Serang, The Land of Jawara (Serang, Tanah Para Jawara)

Pesisir Teluk Banten, Sebuah peradaban yang dulunya sempat jaya dan menjadi pusat perekonomian jaman Kesultanan Banten. Di sana hilir mudik kapal-kapal dagang Saudagar dari Timur Tengah, Asia dan Eropa. Tak terbayangkan ramainya pelabuhan pada saat itu. Kanal dan benteng pun di bangun sebagai infrastruktur pendukung perdagangan. Tidak ketinggalan infrastruktur jalan dan kereta api yang bisa mempercepat laju perputaran barang dan jasa. Pertanian dan perkebunan pun berkembang dengan pesat seiring dengan dibangunnya sistem pengolahan air dan pengairan oleh salah satu Sultan Banten yang dikenal dengan sebutan Sultan Ageng Tirtayasa.

> [Tugas yang Diberikan A]: Menurut teks tentang Teluk Banten, apa alasan kanal, benteng, jalan, dan kereta api dibangun? Jawab dalam satu sampai tiga kalimat.

> [Bahan yang Disediakan]:
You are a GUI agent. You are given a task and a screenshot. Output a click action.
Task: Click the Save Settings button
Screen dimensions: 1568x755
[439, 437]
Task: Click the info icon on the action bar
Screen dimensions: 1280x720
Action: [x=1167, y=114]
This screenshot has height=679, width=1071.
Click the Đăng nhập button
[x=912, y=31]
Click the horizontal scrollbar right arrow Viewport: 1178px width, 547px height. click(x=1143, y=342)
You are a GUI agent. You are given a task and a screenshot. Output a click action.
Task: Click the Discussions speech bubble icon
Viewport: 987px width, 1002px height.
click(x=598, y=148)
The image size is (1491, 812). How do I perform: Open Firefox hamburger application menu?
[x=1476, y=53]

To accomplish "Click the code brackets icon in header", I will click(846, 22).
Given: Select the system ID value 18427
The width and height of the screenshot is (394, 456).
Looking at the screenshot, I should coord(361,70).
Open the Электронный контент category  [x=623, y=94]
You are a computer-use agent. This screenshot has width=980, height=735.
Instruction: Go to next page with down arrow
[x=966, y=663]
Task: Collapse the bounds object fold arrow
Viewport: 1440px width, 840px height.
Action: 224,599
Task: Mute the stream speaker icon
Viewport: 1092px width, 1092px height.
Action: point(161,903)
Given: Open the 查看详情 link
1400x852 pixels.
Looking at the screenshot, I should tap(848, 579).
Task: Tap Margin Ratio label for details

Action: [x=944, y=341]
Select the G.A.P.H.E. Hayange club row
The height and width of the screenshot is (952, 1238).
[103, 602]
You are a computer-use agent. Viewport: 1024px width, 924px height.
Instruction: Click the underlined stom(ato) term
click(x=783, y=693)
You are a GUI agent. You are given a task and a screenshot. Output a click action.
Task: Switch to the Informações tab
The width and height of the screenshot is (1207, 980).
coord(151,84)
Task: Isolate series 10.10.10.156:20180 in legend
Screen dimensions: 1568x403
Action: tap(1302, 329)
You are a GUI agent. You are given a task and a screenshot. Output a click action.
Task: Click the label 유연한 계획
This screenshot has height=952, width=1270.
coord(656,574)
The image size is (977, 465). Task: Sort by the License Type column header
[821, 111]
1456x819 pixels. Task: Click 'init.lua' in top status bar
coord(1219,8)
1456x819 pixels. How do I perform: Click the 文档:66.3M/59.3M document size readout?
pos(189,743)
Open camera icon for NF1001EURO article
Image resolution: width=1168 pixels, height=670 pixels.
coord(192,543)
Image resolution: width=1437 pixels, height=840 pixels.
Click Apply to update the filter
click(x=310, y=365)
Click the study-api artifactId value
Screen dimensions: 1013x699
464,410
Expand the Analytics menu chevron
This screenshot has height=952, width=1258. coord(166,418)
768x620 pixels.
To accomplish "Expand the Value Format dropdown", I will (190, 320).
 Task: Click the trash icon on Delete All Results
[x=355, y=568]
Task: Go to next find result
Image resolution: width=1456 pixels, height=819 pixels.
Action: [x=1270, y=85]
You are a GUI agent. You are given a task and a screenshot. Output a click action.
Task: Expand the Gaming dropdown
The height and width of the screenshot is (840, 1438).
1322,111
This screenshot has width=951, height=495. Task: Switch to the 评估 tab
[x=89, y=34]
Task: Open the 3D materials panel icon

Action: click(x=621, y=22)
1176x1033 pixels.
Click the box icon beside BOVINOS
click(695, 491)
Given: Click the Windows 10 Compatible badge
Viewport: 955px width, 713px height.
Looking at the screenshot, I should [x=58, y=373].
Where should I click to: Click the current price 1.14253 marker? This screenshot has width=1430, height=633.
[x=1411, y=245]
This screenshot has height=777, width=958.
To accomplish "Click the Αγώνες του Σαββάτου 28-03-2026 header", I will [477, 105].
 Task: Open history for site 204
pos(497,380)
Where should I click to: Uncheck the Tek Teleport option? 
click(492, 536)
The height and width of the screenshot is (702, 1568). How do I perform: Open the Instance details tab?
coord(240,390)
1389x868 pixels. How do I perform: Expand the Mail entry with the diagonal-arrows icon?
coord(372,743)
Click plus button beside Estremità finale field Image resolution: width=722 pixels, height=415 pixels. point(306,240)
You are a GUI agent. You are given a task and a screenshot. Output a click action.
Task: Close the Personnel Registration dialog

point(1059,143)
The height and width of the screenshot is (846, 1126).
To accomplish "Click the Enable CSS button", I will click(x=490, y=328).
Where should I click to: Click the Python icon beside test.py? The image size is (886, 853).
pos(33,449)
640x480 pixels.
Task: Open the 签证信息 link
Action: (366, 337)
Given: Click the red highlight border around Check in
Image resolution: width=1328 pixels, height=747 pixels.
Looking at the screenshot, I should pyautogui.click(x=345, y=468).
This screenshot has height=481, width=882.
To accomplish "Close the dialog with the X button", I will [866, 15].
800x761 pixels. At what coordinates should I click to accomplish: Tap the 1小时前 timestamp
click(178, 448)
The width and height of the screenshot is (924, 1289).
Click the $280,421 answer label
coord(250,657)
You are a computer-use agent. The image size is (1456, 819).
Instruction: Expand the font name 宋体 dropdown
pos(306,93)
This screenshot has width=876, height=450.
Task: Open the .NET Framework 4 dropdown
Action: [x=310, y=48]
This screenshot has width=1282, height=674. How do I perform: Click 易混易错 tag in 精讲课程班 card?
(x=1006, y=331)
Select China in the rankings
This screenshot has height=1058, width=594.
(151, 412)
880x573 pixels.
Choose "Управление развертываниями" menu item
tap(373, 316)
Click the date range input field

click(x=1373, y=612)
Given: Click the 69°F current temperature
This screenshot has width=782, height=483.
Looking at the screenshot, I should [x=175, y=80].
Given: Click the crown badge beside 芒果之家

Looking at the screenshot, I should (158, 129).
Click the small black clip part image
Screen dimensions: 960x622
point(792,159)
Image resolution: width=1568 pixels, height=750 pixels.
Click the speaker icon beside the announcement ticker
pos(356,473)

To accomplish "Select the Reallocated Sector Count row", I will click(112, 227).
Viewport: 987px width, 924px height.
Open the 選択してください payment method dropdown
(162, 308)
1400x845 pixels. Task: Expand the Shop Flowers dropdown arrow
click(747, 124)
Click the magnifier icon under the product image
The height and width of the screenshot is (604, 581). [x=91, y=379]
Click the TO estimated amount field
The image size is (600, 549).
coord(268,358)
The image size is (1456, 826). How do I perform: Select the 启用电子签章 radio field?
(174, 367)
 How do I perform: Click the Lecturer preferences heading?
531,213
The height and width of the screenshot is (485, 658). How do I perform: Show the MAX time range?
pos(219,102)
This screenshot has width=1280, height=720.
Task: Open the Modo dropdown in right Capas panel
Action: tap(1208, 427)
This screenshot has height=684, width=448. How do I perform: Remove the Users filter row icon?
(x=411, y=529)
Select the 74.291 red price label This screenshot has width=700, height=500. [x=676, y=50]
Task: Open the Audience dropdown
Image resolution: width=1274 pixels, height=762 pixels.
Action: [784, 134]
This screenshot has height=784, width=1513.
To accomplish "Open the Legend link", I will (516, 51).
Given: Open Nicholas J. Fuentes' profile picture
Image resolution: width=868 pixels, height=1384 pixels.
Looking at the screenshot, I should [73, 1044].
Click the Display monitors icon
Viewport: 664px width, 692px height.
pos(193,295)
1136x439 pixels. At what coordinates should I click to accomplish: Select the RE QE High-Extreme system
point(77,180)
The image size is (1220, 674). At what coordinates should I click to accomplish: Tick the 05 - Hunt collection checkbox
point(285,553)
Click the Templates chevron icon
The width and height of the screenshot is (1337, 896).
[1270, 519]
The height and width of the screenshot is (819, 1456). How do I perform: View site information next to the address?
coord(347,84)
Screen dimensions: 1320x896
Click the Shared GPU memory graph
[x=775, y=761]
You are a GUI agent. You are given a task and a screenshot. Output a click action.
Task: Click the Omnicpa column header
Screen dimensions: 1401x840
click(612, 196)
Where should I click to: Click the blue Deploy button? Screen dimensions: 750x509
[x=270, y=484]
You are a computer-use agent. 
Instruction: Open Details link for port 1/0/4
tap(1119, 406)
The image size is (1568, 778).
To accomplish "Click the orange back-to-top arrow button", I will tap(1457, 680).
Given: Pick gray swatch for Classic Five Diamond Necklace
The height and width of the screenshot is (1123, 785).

> [Tugas yang Diberikan B]: Kutip dari daftar di atas bagian mulai baris yang memuat "The height and width of the screenshot is (846, 1126)." sampai baris yang memuat "Action: (366, 337)", kedua baris itu ikut dikutip.

> [Hasil Tugas A]: Kanal dan benteng dibangun sebagai infrastruktur pendukung perdagangan. Jalan dan kereta api dibangun karena dapat mempercepat laju perputaran barang dan jasa.

> [Hasil Tugas B]:
The height and width of the screenshot is (846, 1126).
To accomplish "Click the Enable CSS button", I will click(x=490, y=328).
Where should I click to: Click the Python icon beside test.py? The image size is (886, 853).
pos(33,449)
640x480 pixels.
Task: Open the 签证信息 link
Action: (366, 337)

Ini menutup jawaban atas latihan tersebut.